The sculptor Prince Paolo Troubetzkoy

Paulo Troubetzkoy (1866 - 1938)

Paolo Troubetzkoy is one of the brightest sculptors- impressionists, whose innovative approach determined the aesthetics and artistic language of sculpture in the early 20th century.
The future sculptor, the son of the Russian Prince Peter Troubetzkoy and American opera singer Ada Winans, was born in 1866, in Italy, in the village of Intra near the Lake Maggiore. He lived in Italy, Russia, France and the United States, traveled to England, Finland and other countries, deriving ideas and inspirations from everywhere.
Giuseppe Grandi wielded the major influence on Troubetzkoy. Paolo was admitted at his studio in 1884.
In 1897, Troubetzkoy was invited to Russia to take a position of the secondary tutor in the sculptural class at the Moscow School of Arts, Sculpture and Architecture. He was officially listed there until 1906. The artists' presence was compared to a breath of fresh air. Troubetzkoy acquainted young Moscow sculptors with his innovative impressionism technique. In those years, Troubetzkoy became the sculptor that, according to the words of Auguste Rodin, pioneered “the Russian triumph” in the world. In 1900, Troubetzkoy exhibited his sculpture at the Exposition Universelle of 1900 and shared the Grand Prix with Rodin.

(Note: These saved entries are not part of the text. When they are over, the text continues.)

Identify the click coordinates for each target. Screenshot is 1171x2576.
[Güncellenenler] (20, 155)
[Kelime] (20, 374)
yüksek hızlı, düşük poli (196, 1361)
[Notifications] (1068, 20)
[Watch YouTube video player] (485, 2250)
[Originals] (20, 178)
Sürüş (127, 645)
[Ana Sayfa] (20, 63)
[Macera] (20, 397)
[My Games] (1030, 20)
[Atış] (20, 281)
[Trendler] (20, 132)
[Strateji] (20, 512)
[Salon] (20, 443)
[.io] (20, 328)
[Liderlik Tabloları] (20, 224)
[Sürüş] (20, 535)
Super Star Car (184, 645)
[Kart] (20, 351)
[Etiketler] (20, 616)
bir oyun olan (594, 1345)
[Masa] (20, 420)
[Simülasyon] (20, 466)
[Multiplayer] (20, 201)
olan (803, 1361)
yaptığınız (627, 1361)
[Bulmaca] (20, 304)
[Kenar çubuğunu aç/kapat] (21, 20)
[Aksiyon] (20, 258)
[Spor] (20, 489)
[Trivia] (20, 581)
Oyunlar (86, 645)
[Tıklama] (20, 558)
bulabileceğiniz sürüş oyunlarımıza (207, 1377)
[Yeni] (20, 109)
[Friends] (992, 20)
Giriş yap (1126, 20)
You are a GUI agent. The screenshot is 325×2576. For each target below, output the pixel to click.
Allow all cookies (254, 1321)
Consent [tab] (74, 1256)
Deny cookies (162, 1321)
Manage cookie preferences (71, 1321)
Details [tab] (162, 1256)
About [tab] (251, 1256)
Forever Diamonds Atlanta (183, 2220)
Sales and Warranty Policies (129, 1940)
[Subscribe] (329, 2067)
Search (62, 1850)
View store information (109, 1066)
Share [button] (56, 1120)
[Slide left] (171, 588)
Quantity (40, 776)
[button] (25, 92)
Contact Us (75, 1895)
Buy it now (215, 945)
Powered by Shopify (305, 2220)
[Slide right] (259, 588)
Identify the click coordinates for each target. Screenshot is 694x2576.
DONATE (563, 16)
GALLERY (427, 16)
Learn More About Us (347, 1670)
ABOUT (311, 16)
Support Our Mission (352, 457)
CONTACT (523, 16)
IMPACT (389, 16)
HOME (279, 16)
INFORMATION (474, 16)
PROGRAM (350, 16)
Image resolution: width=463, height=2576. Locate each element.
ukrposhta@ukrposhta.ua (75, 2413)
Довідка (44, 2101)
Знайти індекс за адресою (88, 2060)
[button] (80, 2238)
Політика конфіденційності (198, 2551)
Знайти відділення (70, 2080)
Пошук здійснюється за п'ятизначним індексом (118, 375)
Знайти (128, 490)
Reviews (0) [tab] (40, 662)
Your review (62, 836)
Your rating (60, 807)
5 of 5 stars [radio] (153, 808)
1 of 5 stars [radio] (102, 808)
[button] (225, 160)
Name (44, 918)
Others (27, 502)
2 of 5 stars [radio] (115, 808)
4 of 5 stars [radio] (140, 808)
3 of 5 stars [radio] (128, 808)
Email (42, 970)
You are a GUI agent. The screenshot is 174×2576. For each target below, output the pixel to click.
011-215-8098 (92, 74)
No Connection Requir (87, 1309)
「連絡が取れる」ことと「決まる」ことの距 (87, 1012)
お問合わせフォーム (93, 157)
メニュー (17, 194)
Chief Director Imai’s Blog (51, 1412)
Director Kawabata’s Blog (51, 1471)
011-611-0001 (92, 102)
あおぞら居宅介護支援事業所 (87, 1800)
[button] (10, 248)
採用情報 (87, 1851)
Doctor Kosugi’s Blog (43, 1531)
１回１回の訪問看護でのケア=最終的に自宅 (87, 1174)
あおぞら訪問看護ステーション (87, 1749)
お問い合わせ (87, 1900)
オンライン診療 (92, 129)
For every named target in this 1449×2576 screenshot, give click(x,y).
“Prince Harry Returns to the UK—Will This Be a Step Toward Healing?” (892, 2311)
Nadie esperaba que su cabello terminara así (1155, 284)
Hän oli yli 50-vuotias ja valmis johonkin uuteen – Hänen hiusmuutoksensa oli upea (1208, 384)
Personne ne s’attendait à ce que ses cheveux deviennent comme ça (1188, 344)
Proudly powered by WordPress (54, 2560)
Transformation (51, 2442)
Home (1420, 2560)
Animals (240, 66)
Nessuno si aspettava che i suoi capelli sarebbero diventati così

In 1906, Troubetzkoy moved to Paris, and in 1914, at the invitation of the American collector, he left for the USA for several months, but due to the World War I, he remained there until 1921. Troubetzkoy became thus a sought-after sculptor in the USA as well as in Europe. In 1921, the sculptor returned to Paris.
In 1932 the sculptor returned to the Italian Pallanza, to Villa Cabianca. During the last years of the sculptor’s life, his personal exhibitions were held in Milan and Bergamo, Egypt and Spain.
Occasionally Troubetzkoy practised painting, pastels and watercolours. He was a member of the Accademia di Belle Arti Milano, member of The Salon d'Automne in Paris.
Today, Paul Troubetzkoy remains best known for his portraits of the beau monde of the first half of the 20th century. His sculptures of kings, tsars, presidents, aristocrats, bankers, fashionable figures, artists and writers, including Tolstoy and George Bernard Shaw, who called him the most astonishing sculptor of modern times, were compared at the time to the painted portraits of Giovanni Boldini and John Singer Sargent.
Despite the rapid modelling and impasto-like surface, which gave his sculptures an airy and ephemeral character, they still exuded elegance and refinement. His numerous animal sculptures bear witness to the same virtuosity.